▶ [Assigned task]
Your response must be made up of each line in the data below that contains the string "Given".

▶ [Data shown]
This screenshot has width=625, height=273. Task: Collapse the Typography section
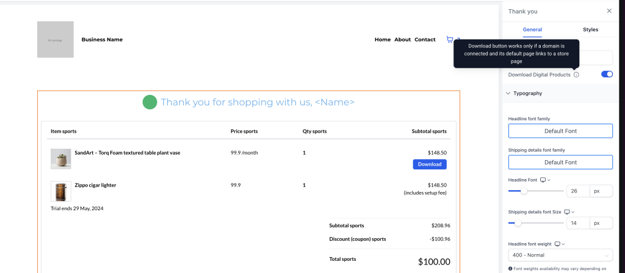tap(508, 93)
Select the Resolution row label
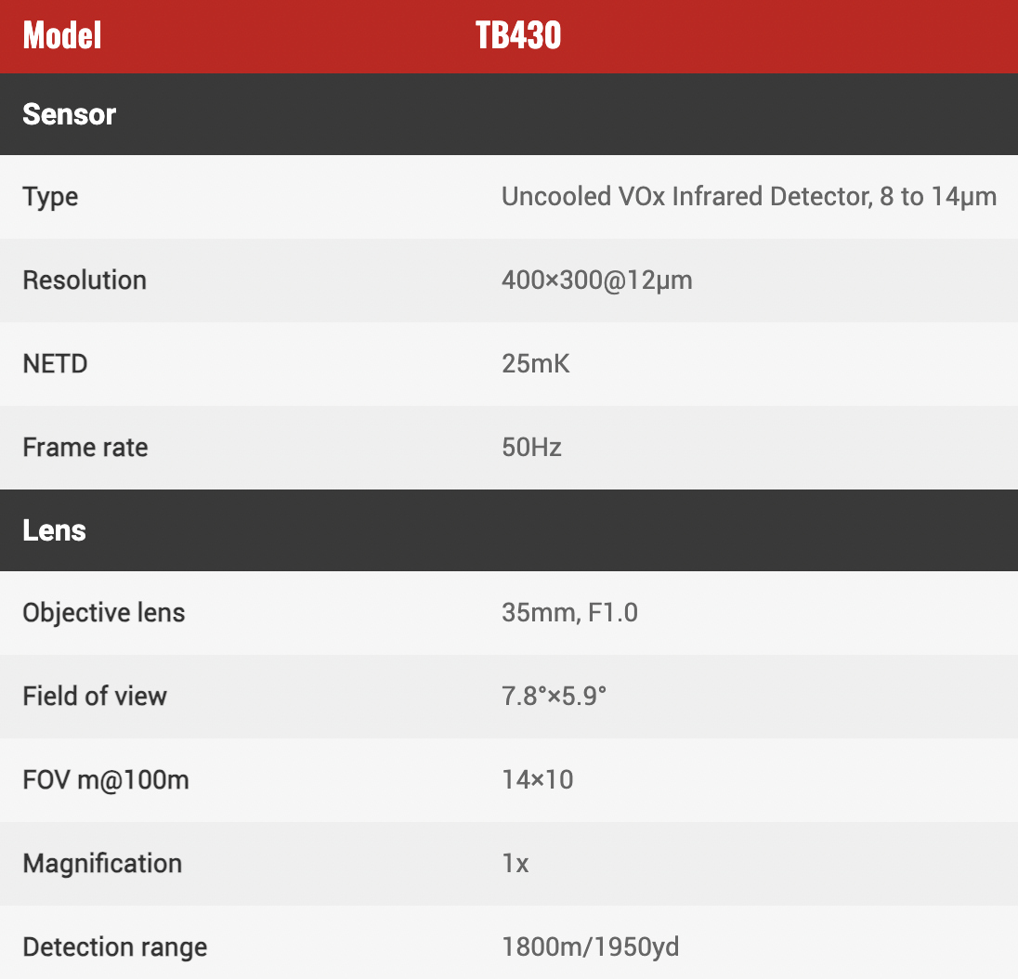 (85, 281)
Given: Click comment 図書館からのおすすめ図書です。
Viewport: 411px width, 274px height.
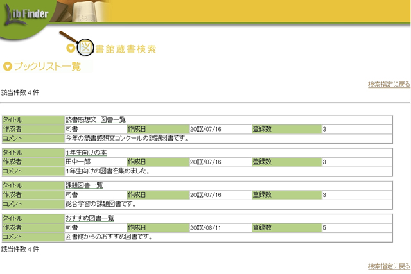Looking at the screenshot, I should pyautogui.click(x=109, y=236).
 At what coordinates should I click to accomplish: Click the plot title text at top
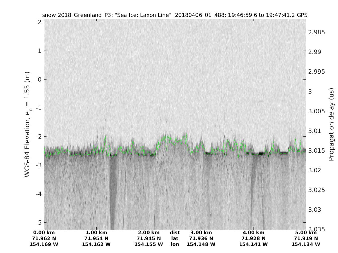pos(175,15)
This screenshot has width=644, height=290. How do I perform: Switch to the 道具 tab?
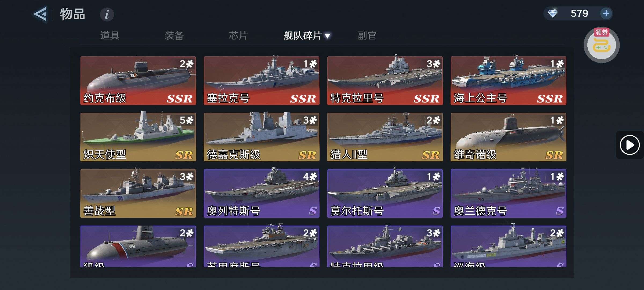click(110, 35)
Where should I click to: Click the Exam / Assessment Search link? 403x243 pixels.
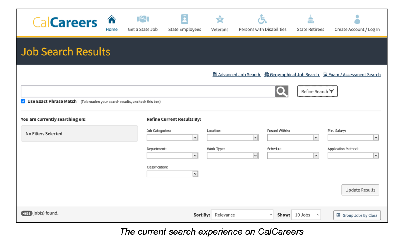[354, 74]
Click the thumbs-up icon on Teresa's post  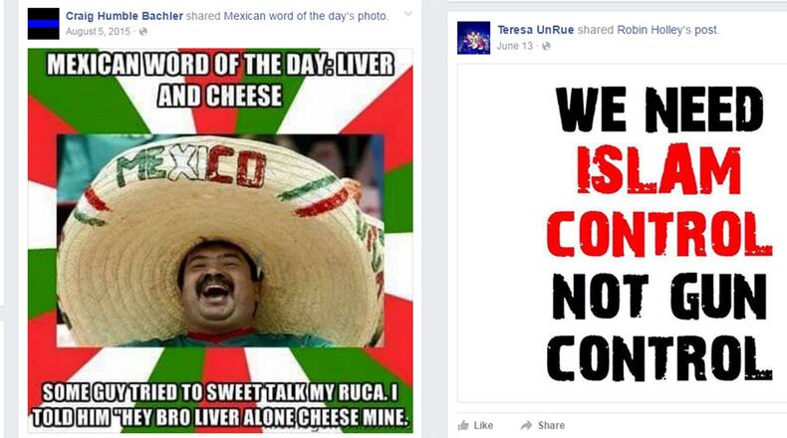(x=463, y=425)
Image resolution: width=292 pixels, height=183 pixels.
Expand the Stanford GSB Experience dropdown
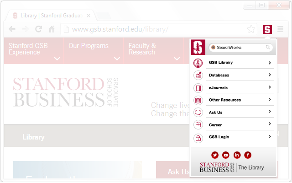pos(57,59)
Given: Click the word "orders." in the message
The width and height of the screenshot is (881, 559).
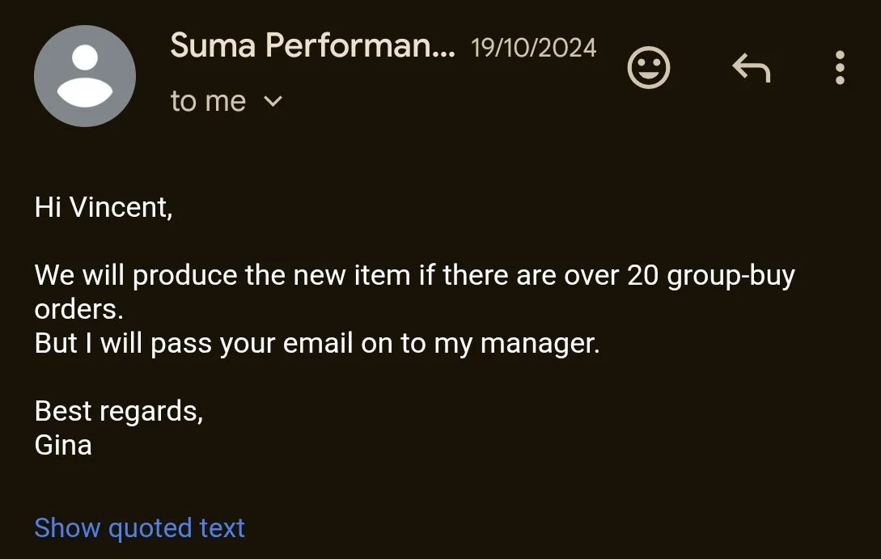Looking at the screenshot, I should pyautogui.click(x=78, y=310).
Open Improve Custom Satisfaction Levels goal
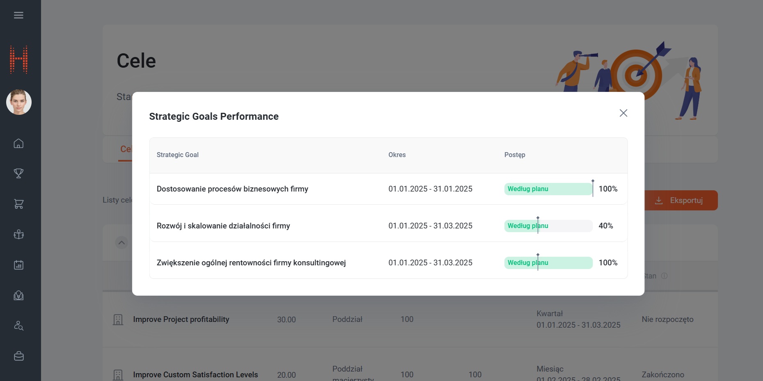 tap(195, 375)
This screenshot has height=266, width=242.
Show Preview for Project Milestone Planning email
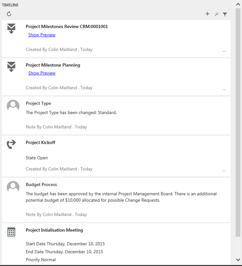[42, 73]
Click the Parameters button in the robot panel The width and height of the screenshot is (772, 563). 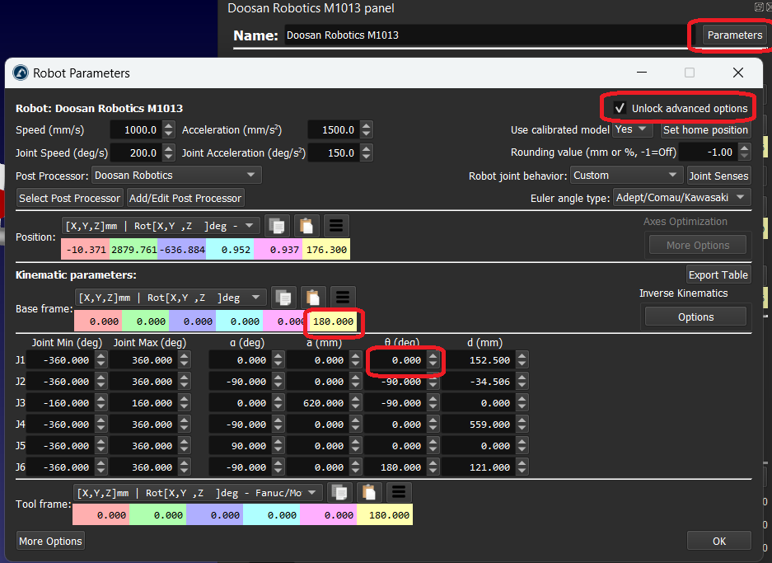[734, 35]
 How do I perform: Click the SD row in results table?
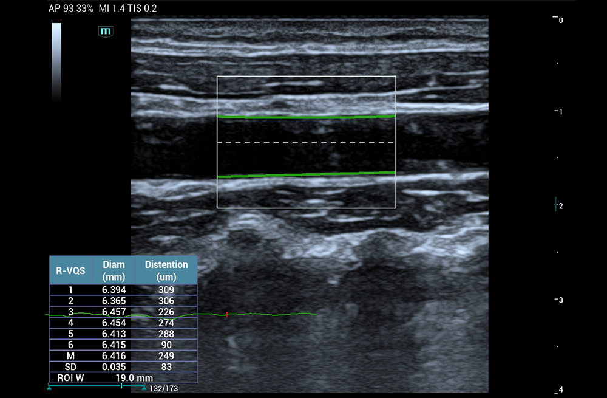(x=70, y=366)
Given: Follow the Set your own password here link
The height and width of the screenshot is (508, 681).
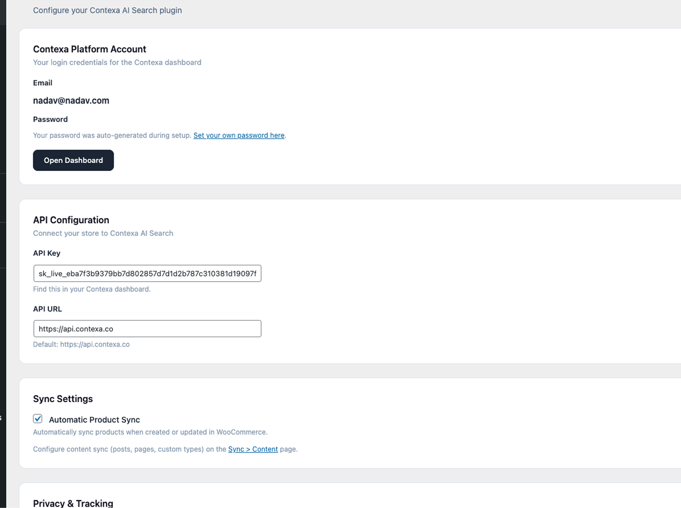Looking at the screenshot, I should pyautogui.click(x=239, y=135).
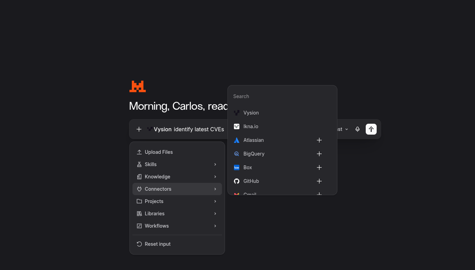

▶ [Task output]
Given: Click comment 図書館からのおすすめ図書です。
Given: Click the word "orders." in the message
Given: Follow the Set your own password here link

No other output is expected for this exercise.